DATA SHOWN:
------------------------------------------------------------------------

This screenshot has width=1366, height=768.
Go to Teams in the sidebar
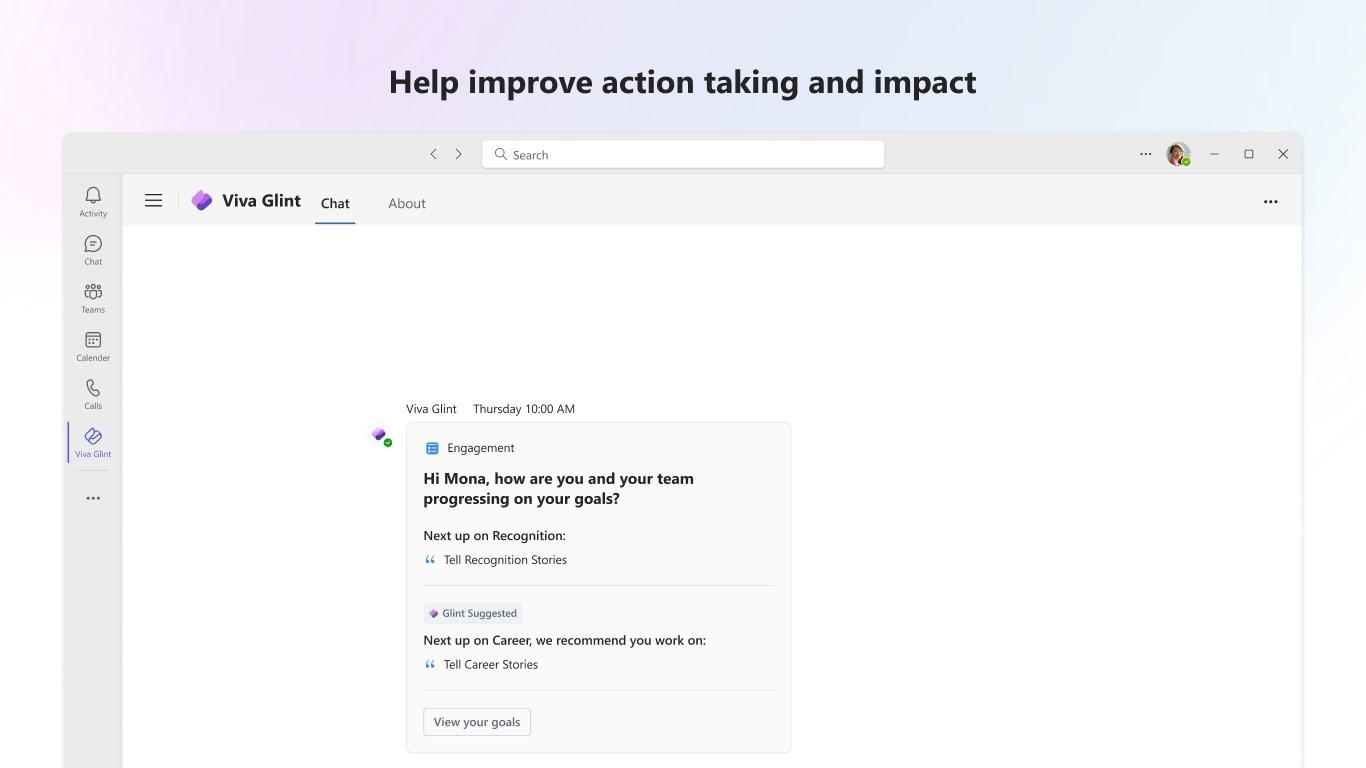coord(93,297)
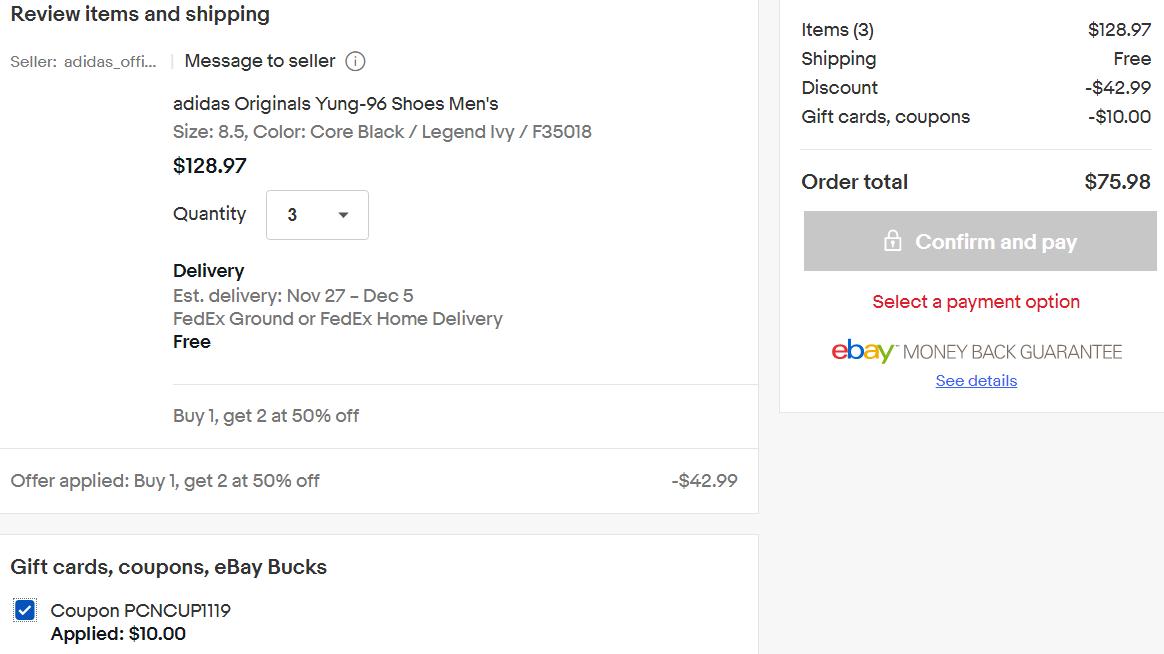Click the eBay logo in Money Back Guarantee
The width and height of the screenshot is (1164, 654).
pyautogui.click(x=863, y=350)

------------------------------------------------------------------------

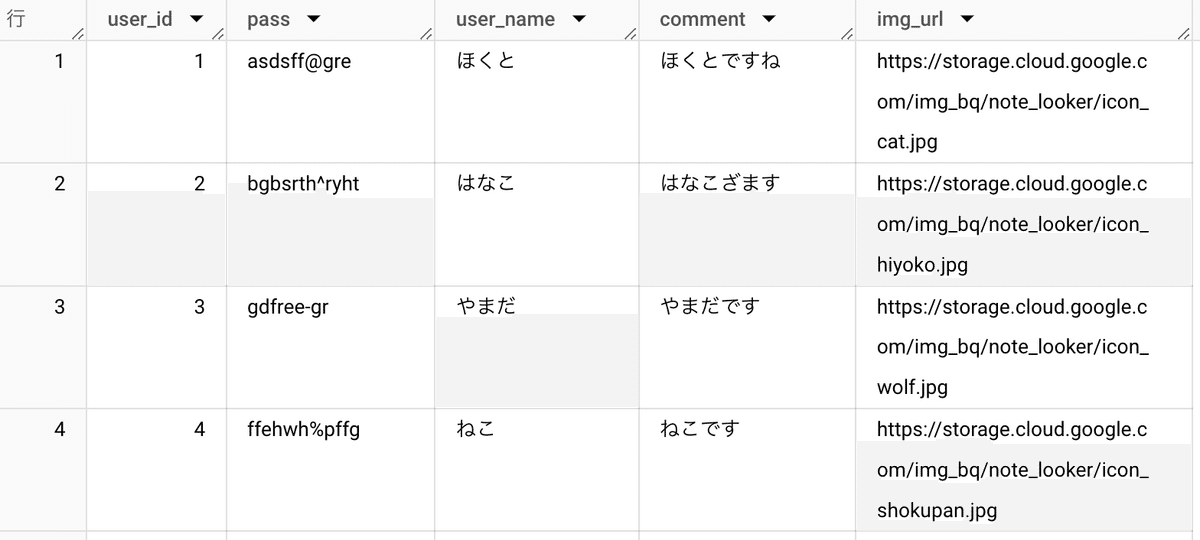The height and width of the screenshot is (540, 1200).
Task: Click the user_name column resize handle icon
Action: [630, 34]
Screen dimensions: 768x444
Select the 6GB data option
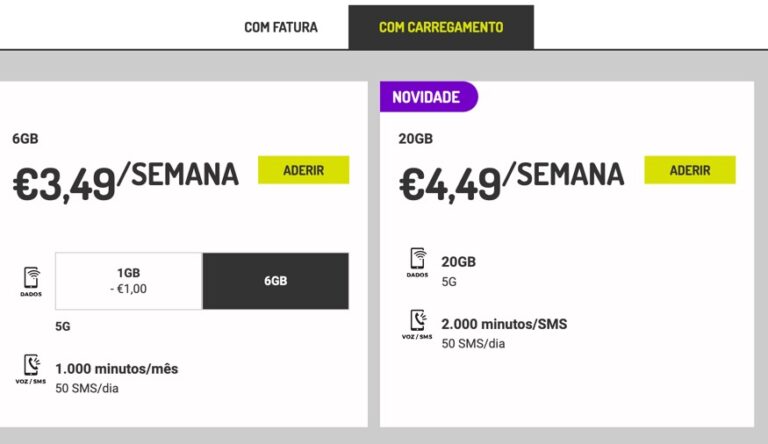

------------------------------------------------------------------------

WHAT THE TASK ASKS: Print exactly the lines above from the one with "Screen dimensions: 768x444" to the one with "Select the 6GB data option", including both.

EXERCISE SOLUTION:
Screen dimensions: 768x444
Select the 6GB data option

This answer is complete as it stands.